THE BOARD RECOMMENDS THAT:
The pertinent military records of the Department of the Air
Force relating to APPLICANT, be corrected to show that:
a. On 14 April 2012, he was found unfit to perform the
duties of his office, rank, grade or rating by reason of
physical disability, incurred while he was entitled to receive
basic pay; that the diagnosis of his condition was testicular
cancer, metastatic VASRD code 7524-7528, rated at 100 percent;
that the disability was not due to intentional misconduct or
willful neglect; that the disability was not incurred during a
period of unauthorized absence; and that the disability was not
the direct result of armed conflict or caused by an
instrumentality of war.
b. On 15 April 2012, he was not honorably discharged for
Intradepartmental Transfer, but on 16 April 2012, his name was
placed on the Temporary Disability Retired List.
c. He be re-evaluated by a neurologist and an
oncologist, as soon as practicable, for the purpose of
determining his current clinical status and to assess the
presence of any residual functional impairment resulting from
either his testicular cancer or its treatment; he may
alternatively supply medical assessments conducted by the DVA or
other civilian sources, if no greater than 90 days old, that may
more closely reflect his current clinical status in lieu of
acquiring new clinical evaluations.
It is further recommended that all requested medical
documentation be provided to the Air Force Board for Correction
of Military Records, as soon as available, in order to reach an
appropriate final disposition of the applicants case.

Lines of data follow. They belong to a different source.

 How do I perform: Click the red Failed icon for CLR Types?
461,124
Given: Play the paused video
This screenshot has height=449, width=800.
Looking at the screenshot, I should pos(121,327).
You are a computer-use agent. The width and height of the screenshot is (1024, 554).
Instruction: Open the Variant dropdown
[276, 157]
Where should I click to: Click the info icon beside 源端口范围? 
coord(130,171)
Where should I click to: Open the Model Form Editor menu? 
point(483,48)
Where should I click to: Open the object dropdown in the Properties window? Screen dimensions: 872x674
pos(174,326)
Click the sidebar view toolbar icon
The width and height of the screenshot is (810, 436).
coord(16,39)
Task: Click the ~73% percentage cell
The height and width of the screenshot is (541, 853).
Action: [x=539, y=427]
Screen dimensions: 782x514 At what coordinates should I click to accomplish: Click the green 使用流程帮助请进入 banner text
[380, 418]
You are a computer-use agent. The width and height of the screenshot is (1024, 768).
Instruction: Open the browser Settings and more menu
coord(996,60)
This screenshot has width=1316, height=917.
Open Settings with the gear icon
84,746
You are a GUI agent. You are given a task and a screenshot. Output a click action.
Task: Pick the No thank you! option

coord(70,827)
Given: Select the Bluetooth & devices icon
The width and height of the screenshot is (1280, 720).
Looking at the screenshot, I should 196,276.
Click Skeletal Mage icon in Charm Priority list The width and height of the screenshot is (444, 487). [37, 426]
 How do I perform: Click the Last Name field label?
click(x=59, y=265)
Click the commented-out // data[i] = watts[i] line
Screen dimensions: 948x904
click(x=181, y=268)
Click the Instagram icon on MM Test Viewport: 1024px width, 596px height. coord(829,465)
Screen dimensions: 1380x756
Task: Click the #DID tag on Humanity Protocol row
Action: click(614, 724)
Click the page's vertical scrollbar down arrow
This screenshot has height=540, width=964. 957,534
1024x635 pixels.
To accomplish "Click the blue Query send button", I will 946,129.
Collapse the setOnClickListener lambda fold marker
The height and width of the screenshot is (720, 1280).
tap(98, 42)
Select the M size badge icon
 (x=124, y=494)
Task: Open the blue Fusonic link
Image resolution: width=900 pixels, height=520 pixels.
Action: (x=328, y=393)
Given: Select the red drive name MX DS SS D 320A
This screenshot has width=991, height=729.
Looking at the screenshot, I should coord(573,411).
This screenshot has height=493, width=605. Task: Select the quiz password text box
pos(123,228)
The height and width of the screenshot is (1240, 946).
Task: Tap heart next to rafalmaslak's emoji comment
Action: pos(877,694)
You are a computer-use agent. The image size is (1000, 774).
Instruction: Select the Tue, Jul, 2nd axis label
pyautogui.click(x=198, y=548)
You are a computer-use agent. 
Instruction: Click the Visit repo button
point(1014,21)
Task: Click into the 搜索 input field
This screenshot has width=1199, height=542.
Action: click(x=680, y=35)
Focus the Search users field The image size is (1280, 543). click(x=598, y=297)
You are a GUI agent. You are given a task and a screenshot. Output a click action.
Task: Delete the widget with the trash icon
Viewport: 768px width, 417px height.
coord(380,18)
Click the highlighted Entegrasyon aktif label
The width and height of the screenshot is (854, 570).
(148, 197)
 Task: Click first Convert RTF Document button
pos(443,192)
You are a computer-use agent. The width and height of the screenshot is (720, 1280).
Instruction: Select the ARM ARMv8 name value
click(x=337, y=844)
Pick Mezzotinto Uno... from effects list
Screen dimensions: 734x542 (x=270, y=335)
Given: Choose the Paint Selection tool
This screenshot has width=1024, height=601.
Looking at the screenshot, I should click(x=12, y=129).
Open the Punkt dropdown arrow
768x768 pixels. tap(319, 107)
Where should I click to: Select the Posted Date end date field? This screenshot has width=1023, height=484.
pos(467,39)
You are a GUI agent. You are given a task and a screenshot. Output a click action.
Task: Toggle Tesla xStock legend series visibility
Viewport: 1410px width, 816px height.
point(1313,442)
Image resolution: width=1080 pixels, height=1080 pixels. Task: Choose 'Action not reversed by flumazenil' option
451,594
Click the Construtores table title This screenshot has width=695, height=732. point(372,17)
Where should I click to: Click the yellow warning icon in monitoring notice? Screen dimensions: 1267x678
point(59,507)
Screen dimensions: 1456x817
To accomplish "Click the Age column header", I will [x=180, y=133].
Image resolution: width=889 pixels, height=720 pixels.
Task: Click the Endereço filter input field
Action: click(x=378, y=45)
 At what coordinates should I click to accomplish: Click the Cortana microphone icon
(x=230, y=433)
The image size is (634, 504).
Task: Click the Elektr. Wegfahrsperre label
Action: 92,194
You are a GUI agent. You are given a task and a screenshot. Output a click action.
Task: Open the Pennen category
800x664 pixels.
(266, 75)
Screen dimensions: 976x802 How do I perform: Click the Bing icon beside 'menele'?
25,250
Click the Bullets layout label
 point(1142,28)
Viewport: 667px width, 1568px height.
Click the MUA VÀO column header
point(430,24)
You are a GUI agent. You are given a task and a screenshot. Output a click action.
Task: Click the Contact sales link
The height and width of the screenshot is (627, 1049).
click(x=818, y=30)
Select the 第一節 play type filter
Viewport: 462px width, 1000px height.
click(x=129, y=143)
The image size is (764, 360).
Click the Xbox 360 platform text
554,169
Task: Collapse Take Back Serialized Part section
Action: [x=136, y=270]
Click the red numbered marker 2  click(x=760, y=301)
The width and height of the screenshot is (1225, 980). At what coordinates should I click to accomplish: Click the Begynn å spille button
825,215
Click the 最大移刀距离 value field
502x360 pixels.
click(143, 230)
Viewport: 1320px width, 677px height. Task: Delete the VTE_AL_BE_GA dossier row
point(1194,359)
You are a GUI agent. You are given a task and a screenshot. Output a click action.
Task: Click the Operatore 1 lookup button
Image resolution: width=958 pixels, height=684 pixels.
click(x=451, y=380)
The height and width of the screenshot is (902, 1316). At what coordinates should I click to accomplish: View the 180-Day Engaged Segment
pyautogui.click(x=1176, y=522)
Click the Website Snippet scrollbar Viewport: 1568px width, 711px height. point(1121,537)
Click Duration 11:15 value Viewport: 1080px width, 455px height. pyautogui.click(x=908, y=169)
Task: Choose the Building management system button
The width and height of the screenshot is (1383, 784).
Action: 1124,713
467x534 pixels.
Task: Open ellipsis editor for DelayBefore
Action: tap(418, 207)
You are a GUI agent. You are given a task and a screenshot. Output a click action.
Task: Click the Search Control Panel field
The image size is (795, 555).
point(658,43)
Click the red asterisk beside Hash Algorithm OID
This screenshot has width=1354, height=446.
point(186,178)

The following members of the Board considered this application
in Executive Session on 29 July 2014, under the provisions of
AFI 36-2603:
, Panel Chair
, Member
, Member
All members voted to correct the record as recommended. The
following documentary evidence was considered in AFBCMR BC-2013-
04638:
Exhibit A. DD Form 149, dated 25 September 2013, w/atchs.
Exhibit B. Letter, AFRC/SG, dated 12 November 2013.
Exhibit C. Letter, BCMR Medical Consultant, dated 28 April
2014.
Exhibit D. Letter, SAF/MRBR, dated 15 May 2014.